Thursday, December 2, 2010

The importance of music

Alice Herz-Sommer, pianist and oldest living Holocaust survivor, turned 107 last month.

Herz-Sommer swam daily until the age of 97. At 104, she published a bestselling book A Garden of Eden in Hell recalling the events of the concentration camps.  She claims to have been a close friend of Franz Kafka.  She has an active social life and continues playing the piano.

 
















"I have lived through many wars and have lost everything many times - including my husband, my mother and my beloved son. Yet, life is beautiful, and I have so much to learn and enjoy. I have no space nor time for pessimism and hate." [For more on her life, click here].
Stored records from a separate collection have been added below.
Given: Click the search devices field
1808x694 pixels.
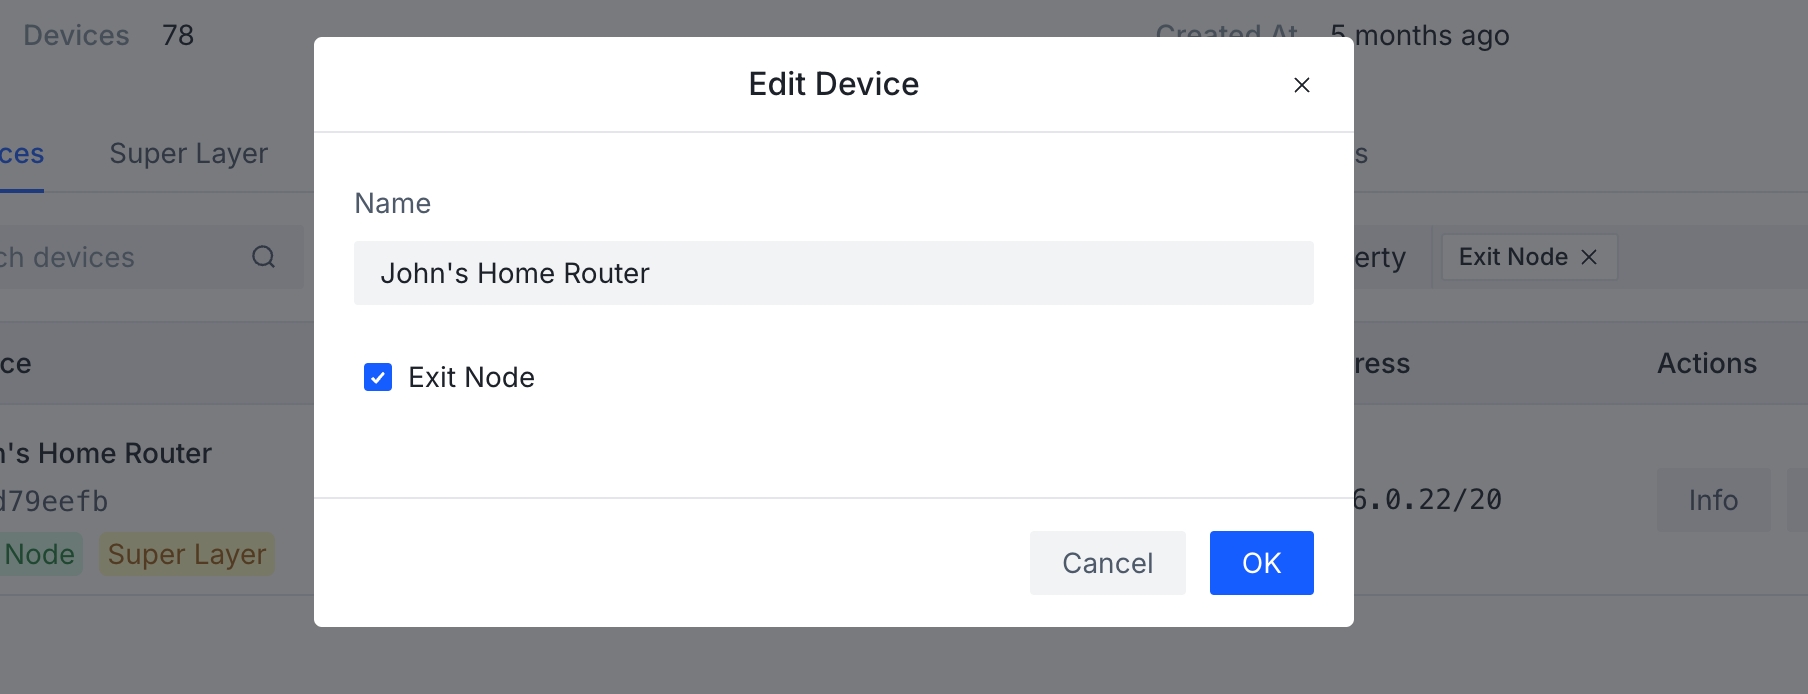Looking at the screenshot, I should pyautogui.click(x=150, y=257).
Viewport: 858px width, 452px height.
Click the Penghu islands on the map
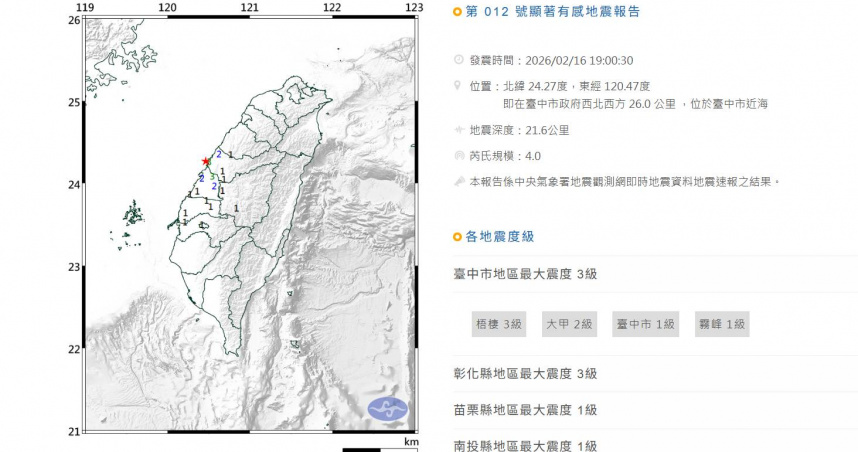tap(131, 213)
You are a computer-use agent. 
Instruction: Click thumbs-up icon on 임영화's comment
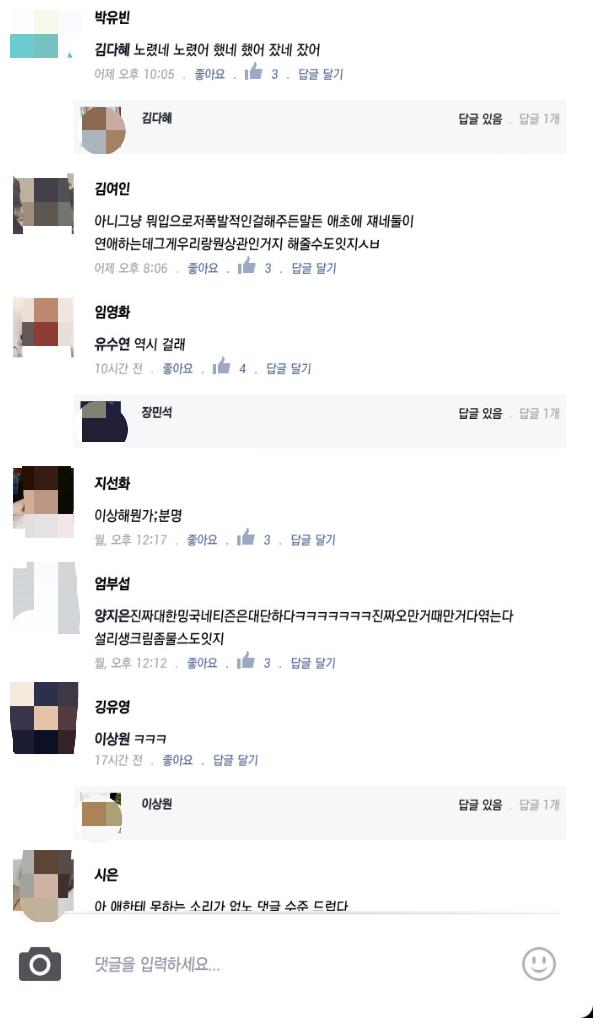point(222,366)
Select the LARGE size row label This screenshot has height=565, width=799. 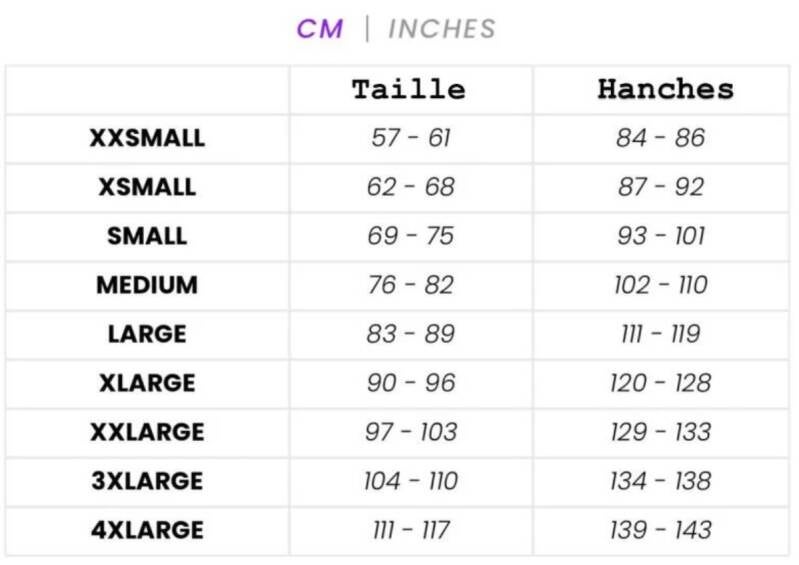click(x=147, y=334)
"The worst thing in life, in my opinion--is boredom."

A friend of a friend, many years ago, at the age of 95, decided to study Italian.  "Whatever for?" someone asked her.  She wasn't planning to go to Italy or anything.  It was just something she wanted to do:  Learn to read and speak Italian.   For some reason, hearing about Alice Herz-Sommer and her very active older years, suddenly made me remember that. A former elderly neighbor, after a minor traffic accident, was told he could no longer drive and his family took the car away from him. For weeks he moped about the house or stood outside at the fence, not knowing what to do. His health went downhill rapidly after that, and he ended up in a nursing home, from which one night he tried to escape. "He simply cannot live without that car," his wife told us. It represented independence, being in control of something, taking charge of things.
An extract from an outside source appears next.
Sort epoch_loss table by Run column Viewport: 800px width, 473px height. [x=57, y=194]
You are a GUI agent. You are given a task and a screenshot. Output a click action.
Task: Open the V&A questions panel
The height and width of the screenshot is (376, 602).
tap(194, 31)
It seems when you get old, the first thing to go is your health; and then your patience, and then your sense of humor--and finally your sanity.  The complaint I most hear, and see, however, from visiting elderly friends or relatives over the years, is that of overwhelming, excruciating Boredom.  All the days are the same. You're continually reminded of all the things you can no longer do, the places you can no longer go, the life you no longer have.   Not everyone is fortunate enough to still have a great talent or be blessed with an ingrained positive outlook on life.  But is it ever really too late to learn something?  Even on one's deathbed, one can learn compassion, forgiveness, or how to laugh again.  Exiting life with a laugh, rather than a curse. But this post today is really about music--the importance of music in our lives.  Music for some, is like being with God.  (In another, 12-minute video that has since been removed from YouTube, Alice Herz-Sommer says that, to her, "Music is God."  As in, the highest thing.)

When she talks about the beautiful music certain composers have given us, and its effect on us, I cannot in the depths of my soul imagine what a world without music would be. I have, however met people whose worlds are like that for them--reaching for but not being able to see beauty in anything, the radio music of life drowning out the remembered joy of long lost rapture, so that death is now welcomed, one's place in life no longer known or felt.  I don't know if we can, years before the fact, determine that that won't be our plight, that we won't succumb to the ravages of time and illness or crippling debilitation, that we'll be able to face those years with grace and dignity and still find joy in life.

But things change us.  Pain and failure and loneliness and disease ... change us.  And we're given drugs to cope, or numb our consciousness. Music, I think, would be the only panacea left that would hold me together.  Music has "saved" me more times than I can remember; pulled me out of the deepest depression, consoled me, uplifted me, made me dance with complete abandon, gave me a hundred million happy memories, re-enacted on each hearing.  I think I know what Herz-Sommer means when she says Music ... is God. (Silence, too, is music, of a different sort, one without notes or a melody, but one hears it all the same.)

At any rate, what an inspiration.  People turn fifty and think it's all downhere from there on in.  Maybe it needn't be.  Maybe that's the wrong approach.  As long as the gray cells are still functioning ... Maybe, if I ever master French, I can take on a few more languages in my lifetime.  Publish a book at 95!  Wouldn't that be something!! Never say never; you just never know.